**PASSAGE PROVIDED:**
──────
Materials you need...

  • Mold from Recipe 4

  • 99% Alcohol

  • Gloves

  • SC Johnson Paste Wax (Furniture Wax)

  • GM Foam Latex Kit (Or any other foam latex kit)

  • Scale

  • Sunbeam Mixmaster (Recommended)

  • Convention Oven (1970s Farberware Oven is a good size for a face mold)

  • Oven Thermometer

  • Chip Brush

  • Baby Powder

  • Simple Green Soap



Material links are here.

Lesson Video

  1. Mold Prep

    1. In this recipe, we will use an Ultracal mold. (If you are using a non-porous mold such as fiberglass molds, 1630 molds, or silicone molds, please make sure to adjust oven time and temperature.)

    2. If this mold is a fresh mold, put the closed mold in an oven for 2 hours at 180 degrees Fahrenheit. You need to dry out all the moisture inside the mold. Wait until it cools down before opening the mold.

    3. Then, I will drill holes in the positive mold. These holes will help the extra amount of foam latex to escape when I pour foam latex into the mold. This process makes the cutting edge very sharp (better blending edge). The positions of the holes should be at least 1/2 inch away from the cutting edges.

      These holes also help moisture to escae while cooking in the oven.
      These holes also help moisture to escae while cooking in the oven.
    4. Clean the mold with 99% alcohol. Check if there is no clay residue.

    5. It is a good idea to set the AC at this moment. Foam latex does not like either high temperature or high humidity. (I like 73 degrees Fahrenheit & 30% humidity.)

    6. Now, take a small amount of furniture paste wax and mix it with 99% alcohol. Brush this on both the positive mold and the negative mold. Let it dry for a couple of minutes. Then buff it with a towel.

      Brush it on the entire mold.
      Brush it on the entire mold.

    7. Next, brush on GM Foam Mold Release (Stearic Acid) on both molds. Let it dry and buff it off.

      When it dries, it becomes powdery.
      When it dries, it becomes powdery.

  2. Mixing Foam Latex Materials

    1. In the video, I weigh out 2 1/2 batches of Foam Latex. (For 1 batch, please follow the product's instructions.)

      1. You will need...

        1. A bigger bowl for 2 1/2 batches. (For 1 batch, you need a small bowl.)

        2. 375 grams of Foam Latex Base

        3. 90 grams of Foaming Agent (This is more than the regularly instructed amount.)

        4. 40 grams of Curing Agent (This is more than the regularly instructed amount.)

        5. You can add extra agents if needed.

      2. It is recommended to write down the formula for each session. This will help your future experience. I have all formulas since the early 2000s.

        Shake the bottles well before weigh out.
        Shake the bottles well before weigh out.
    2. Set a bowl of mixture in the Sunbeam Mixmaster. If you can't find it, use any other mixer that can adjust the speed. Do not forget to turn the vent on. It stinks really bad.

      1. Speed 2 for 1 minute - This is for mixing all the agents.

      2. Speed 12 for 2 1/2 minutes - This is for whipping. I use my hand to do back spins. This will make it easier to whip.

        Back spinning to whip latex faster.
        Back spinning to whip latex faster.
      3. Speed 8 for 1 minute - Refining time.

      4. Speed 4 for 5 minutes - Ultra refining time. I move the whipper wands to the center sometimes to break bubbles.

        Mix the center as well.
        Mix the center as well.
──────
**DATA ENTRIES:**
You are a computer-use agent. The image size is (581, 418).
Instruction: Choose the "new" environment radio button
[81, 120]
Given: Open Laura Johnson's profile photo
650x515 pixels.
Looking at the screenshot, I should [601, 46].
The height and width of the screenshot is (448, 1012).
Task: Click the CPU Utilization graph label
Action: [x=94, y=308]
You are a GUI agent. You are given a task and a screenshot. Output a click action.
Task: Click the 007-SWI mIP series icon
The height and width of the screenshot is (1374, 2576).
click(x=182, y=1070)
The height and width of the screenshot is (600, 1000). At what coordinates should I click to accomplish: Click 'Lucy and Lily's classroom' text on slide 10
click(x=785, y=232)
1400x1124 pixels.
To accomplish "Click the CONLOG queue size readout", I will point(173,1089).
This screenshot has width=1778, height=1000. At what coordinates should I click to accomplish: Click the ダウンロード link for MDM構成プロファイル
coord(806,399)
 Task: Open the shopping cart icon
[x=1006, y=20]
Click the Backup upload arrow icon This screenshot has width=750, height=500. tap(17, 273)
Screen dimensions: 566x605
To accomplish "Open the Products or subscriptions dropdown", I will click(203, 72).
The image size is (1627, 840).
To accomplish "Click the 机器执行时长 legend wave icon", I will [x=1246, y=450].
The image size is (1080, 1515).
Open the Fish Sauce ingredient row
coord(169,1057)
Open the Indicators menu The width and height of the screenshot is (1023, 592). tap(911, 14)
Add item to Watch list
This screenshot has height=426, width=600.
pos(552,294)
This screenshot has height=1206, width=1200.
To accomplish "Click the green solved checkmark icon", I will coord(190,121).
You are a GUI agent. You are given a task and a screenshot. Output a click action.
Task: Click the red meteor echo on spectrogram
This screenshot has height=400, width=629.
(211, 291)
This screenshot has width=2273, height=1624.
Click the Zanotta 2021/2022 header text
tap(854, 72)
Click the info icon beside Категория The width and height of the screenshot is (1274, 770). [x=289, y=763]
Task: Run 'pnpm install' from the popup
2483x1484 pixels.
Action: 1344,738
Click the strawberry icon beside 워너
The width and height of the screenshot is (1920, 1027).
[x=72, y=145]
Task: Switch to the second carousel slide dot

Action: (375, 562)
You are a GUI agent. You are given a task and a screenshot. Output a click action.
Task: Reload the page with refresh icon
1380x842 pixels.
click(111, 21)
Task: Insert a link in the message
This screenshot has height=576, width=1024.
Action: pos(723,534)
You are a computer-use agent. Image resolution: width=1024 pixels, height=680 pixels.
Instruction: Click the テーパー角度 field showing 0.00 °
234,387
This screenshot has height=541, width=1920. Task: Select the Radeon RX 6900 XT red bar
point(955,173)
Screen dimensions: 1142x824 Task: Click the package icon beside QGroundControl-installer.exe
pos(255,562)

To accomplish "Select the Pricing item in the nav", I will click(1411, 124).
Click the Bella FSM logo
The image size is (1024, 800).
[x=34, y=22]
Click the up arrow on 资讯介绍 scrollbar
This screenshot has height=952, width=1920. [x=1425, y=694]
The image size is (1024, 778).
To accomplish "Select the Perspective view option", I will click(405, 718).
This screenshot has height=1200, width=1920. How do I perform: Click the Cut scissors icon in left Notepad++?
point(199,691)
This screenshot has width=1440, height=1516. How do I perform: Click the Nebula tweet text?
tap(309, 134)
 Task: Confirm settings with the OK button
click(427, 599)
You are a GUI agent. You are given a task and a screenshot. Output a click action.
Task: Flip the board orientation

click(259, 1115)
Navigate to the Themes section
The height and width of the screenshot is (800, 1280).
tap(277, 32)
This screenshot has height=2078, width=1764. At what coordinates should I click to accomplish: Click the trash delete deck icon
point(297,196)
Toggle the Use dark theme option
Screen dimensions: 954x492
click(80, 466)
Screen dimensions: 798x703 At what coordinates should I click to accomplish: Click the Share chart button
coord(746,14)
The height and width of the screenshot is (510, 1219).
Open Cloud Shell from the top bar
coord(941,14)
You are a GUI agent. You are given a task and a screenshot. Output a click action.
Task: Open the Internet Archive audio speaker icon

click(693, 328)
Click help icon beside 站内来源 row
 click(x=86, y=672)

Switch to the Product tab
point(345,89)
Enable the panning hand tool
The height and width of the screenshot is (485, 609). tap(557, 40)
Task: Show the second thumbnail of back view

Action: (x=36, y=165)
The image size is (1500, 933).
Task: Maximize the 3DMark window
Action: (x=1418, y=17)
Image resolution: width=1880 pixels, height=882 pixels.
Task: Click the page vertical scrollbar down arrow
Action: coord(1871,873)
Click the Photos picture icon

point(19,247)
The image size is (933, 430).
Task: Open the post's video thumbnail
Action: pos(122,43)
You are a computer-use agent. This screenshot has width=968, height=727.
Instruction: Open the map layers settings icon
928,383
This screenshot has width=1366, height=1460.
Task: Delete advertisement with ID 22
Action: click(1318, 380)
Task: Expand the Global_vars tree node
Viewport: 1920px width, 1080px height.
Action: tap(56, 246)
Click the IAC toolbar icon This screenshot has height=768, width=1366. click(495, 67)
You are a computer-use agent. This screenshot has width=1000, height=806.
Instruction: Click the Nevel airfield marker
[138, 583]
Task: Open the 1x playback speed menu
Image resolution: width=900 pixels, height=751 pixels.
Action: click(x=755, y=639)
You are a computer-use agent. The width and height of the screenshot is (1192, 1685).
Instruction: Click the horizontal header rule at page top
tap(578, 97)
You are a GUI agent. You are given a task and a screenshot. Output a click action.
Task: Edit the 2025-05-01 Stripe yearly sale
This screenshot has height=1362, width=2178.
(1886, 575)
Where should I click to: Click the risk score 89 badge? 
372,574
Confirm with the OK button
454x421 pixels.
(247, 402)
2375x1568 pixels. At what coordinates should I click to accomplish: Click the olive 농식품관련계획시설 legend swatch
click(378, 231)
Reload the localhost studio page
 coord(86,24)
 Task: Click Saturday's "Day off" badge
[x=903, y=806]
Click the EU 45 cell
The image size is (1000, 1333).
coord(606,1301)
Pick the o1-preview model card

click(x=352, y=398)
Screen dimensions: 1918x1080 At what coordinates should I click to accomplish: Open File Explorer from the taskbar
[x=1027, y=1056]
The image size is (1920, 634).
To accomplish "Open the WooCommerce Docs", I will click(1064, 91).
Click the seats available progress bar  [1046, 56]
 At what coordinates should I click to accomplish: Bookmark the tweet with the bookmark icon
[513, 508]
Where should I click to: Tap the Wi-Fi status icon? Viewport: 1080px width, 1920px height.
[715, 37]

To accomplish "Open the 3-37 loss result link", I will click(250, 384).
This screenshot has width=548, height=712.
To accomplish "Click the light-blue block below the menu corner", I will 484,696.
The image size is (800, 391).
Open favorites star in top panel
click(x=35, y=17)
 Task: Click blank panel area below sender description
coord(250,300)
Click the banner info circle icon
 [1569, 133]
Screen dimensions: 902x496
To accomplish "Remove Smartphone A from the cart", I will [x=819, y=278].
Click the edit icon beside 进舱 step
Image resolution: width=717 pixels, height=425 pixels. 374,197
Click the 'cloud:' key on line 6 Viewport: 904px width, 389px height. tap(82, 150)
──────
**YOUR TASKS:**
**1.** According to the foam latex tutorial, how long and at what temperature should a fresh mold be dried in the oven?
**2.** Reproduce the part of the foam latex tutorial that opens with the words containing "1. A bigger" and closes with "the early 2000s.".
**3.** Write what comes next in the foam latex tutorial after its final line.

**TASK RESPONSES:**
**1.** For 2 hours at 180 degrees Fahrenheit.

**2.**
1. A bigger bowl for 2 1/2 batches. (For 1 batch, you need a small bowl.)

        2. 375 grams of Foam Latex Base

        3. 90 grams of Foaming Agent (This is more than the regularly instructed amount.)

        4. 40 grams of Curing Agent (This is more than the regularly instructed amount.)

        5. You can add extra agents if needed.

      2. It is recommended to write down the formula for each session. This will help your future experience. I have all formulas since the early 2000s.

**3.**
      5. Speed 2 for 5 minutes. - De-Ammonize time. Check the smell once in a while and see if you do not smell ammonia. That is the time to pour the Gelling Agent. Set a mold closer at this point.

        Keep the mold closer to the mixer.
        Keep the mold closer to the mixer.
      6. Speed 2 for 30 seconds - Pour 37 grams of Gelling Agent while spinning the bowl. Within 30 seconds, pour this with a steady pouring speed. Do not dump it in the mix. You do not want chunks.

        Do not dump it!
        Do not dump it!
      7. Speed 2 for 30 seconds - Use a tongue depressor to scrape the foam mix from the side of the bowl. Slide the whipper to the center to make even mixtures. Back spin slowly. Work quickly!

        The side of the bowl and the center tend to have unmixed latex.
        The side of the bowl and the center tend to have unmixed latex.
        • If you are using one batch mixture, the speed will be Speed 1, Speed 8, Speed 4, and Speed 1. Adjust the time accordingly.

        • You can also check the softness by picking up a small amount of latex while mixing. Use a tongue depressor. See the picture below. This will be the softest you can go. If you surpass this softness, it might create double-layer skin on the edge, cell collapsing, chunks during gelling, gelling too fast, etc.

          Very soft consistency
          Very soft consistency


  1. Pouring Foam Latex mix into molds.

    1. After 30 seconds of mixing the gelling agent, you will need to work fast.

    2. Take a small amount of latex from a bowl. Brush it on a negative mold. This process will allow the latex to grab onto the texture details. When you brush it on, do not tap. Imagine that you are laying the latex on the mold gently. You do not want to create surface bubbles.

      Brushing on skin textures.
      Brushing on skin textures.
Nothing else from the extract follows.